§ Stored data
^^^^^^^^^^^^^^^^

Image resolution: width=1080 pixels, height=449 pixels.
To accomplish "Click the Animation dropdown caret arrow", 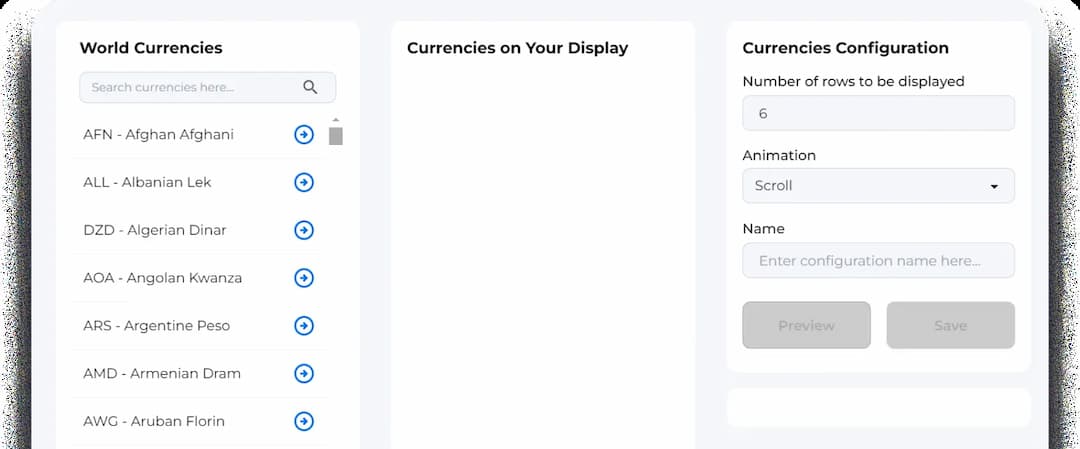I will [x=994, y=187].
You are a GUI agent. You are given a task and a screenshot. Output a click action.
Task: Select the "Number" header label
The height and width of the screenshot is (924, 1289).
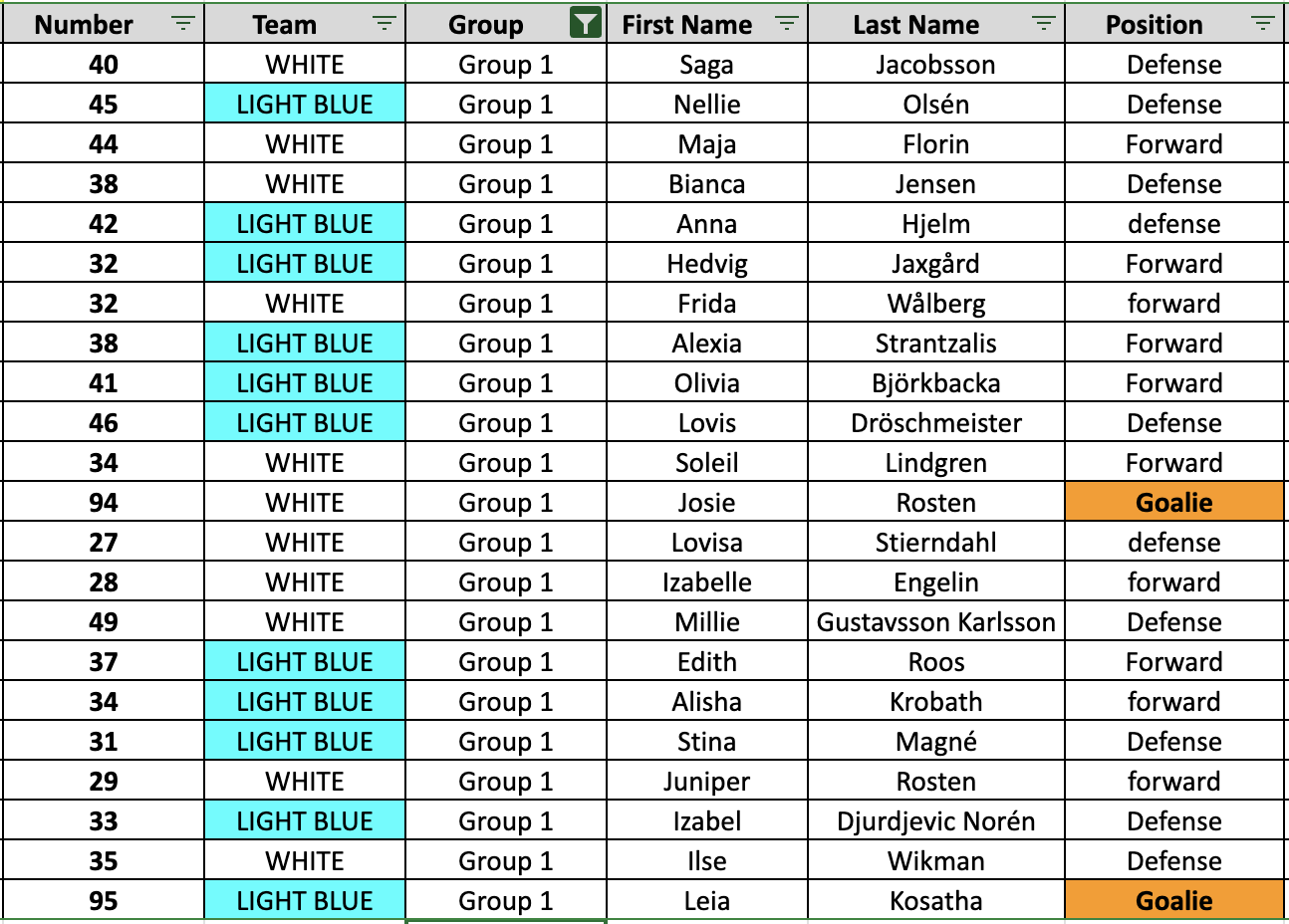84,25
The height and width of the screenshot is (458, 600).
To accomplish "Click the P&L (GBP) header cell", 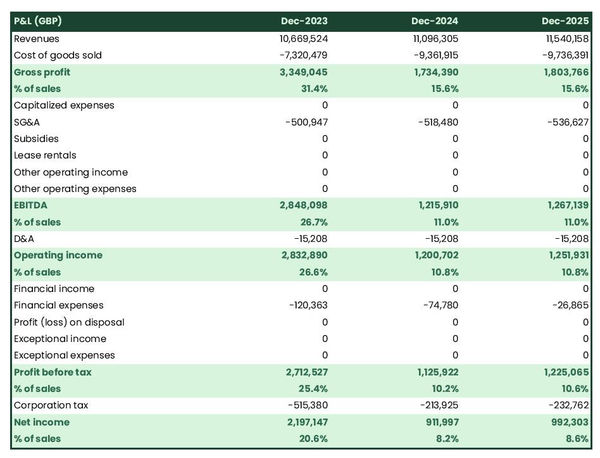I will pos(42,21).
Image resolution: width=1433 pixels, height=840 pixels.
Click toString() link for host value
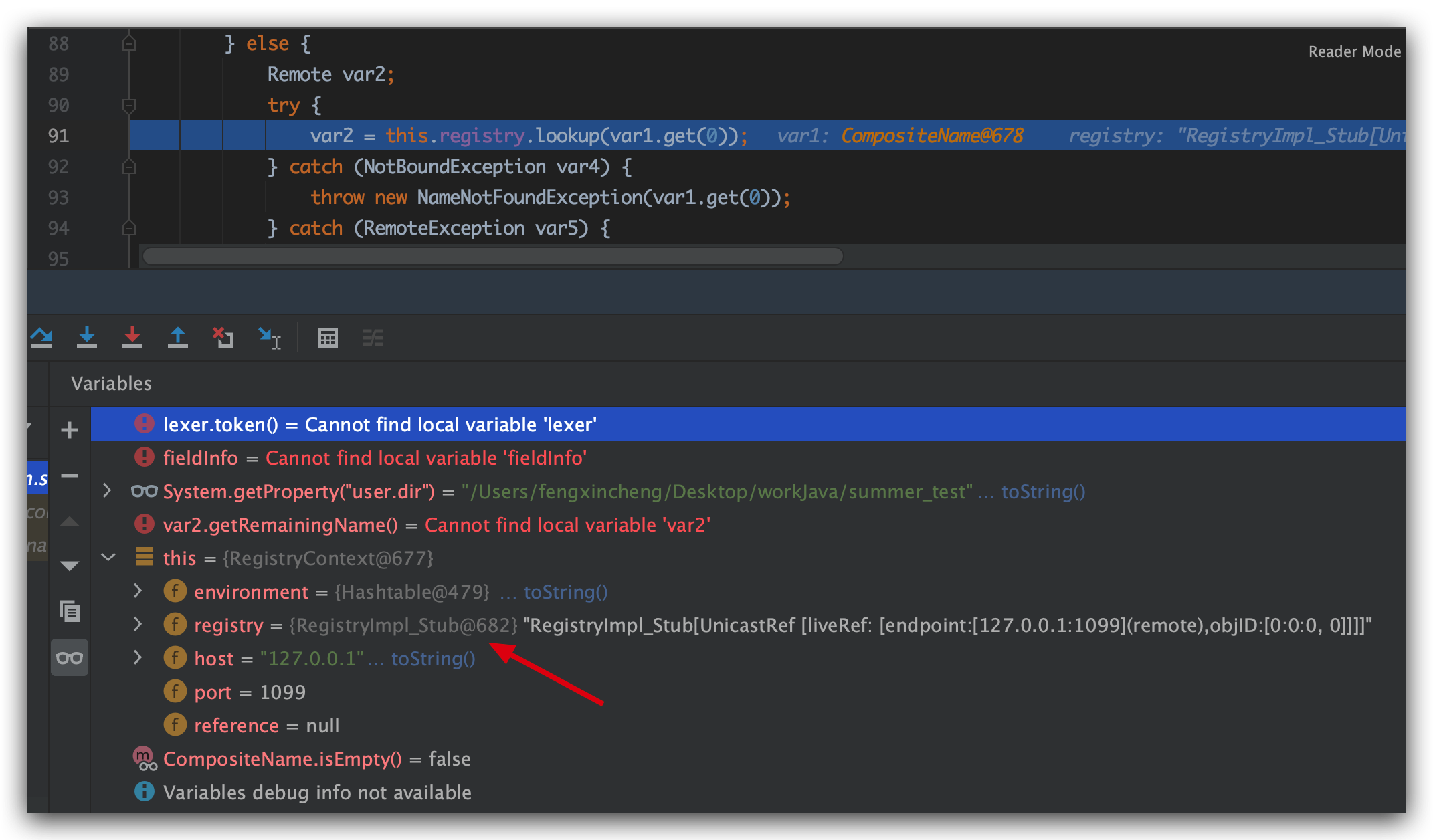[433, 659]
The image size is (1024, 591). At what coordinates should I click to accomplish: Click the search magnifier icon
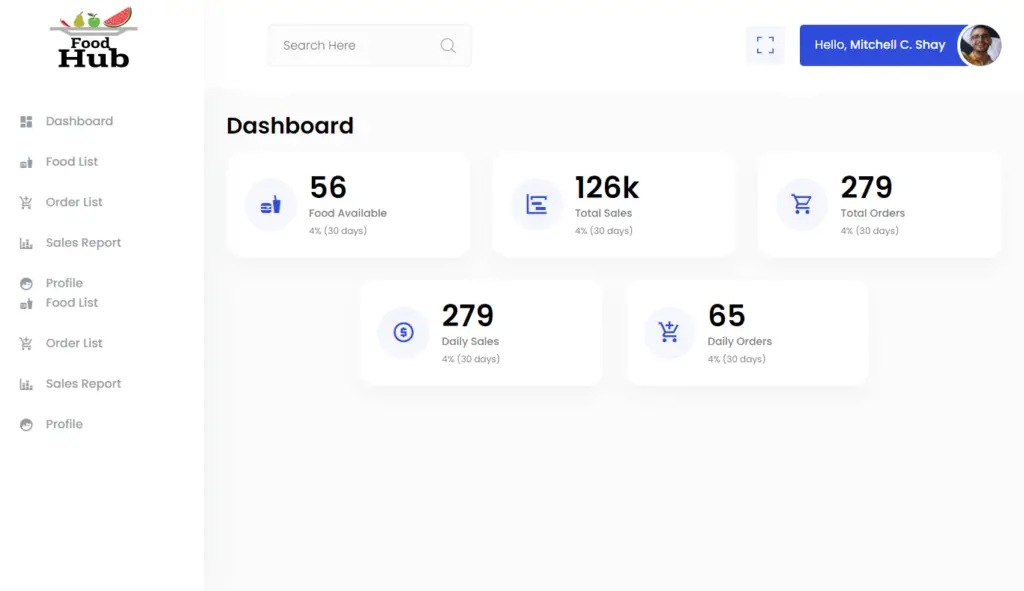tap(448, 45)
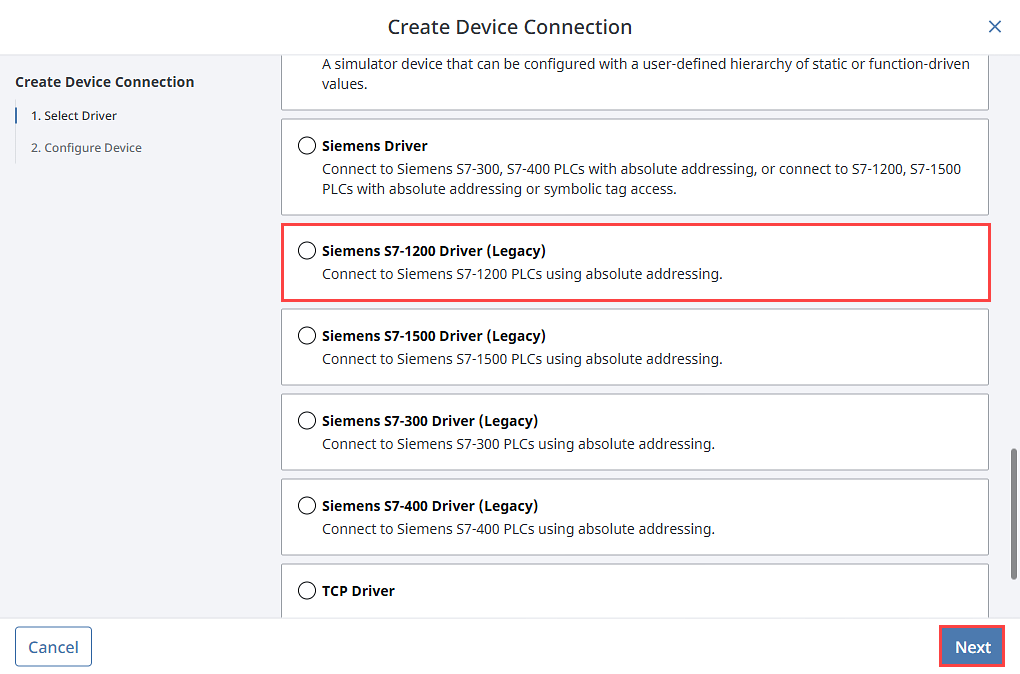The width and height of the screenshot is (1020, 674).
Task: Click the S7-1500 PLCs absolute addressing description
Action: pos(521,359)

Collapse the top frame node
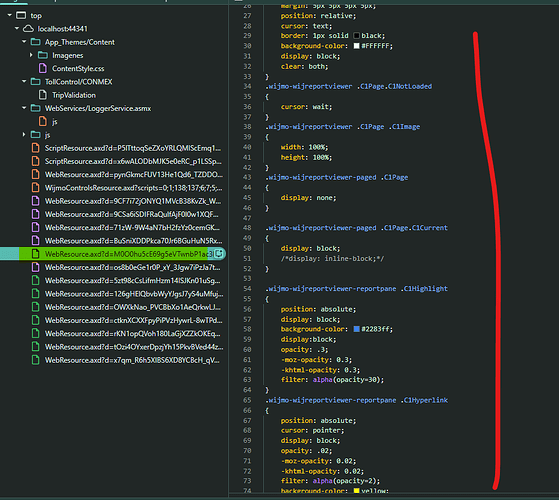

^^^^^^^^^^^^^^^^

Print the records word for word, from the line containing "The image size" through the end of the records. Leave the pictures out.

§ ANSWER TO THE TASK
The image size is (1024, 591). At what coordinates should I click to accomplish: Click the search magnifier icon
tap(448, 45)
The width and height of the screenshot is (1020, 674).
Task: Click the S7-1500 PLCs absolute addressing description
Action: pos(521,359)

Collapse the top frame node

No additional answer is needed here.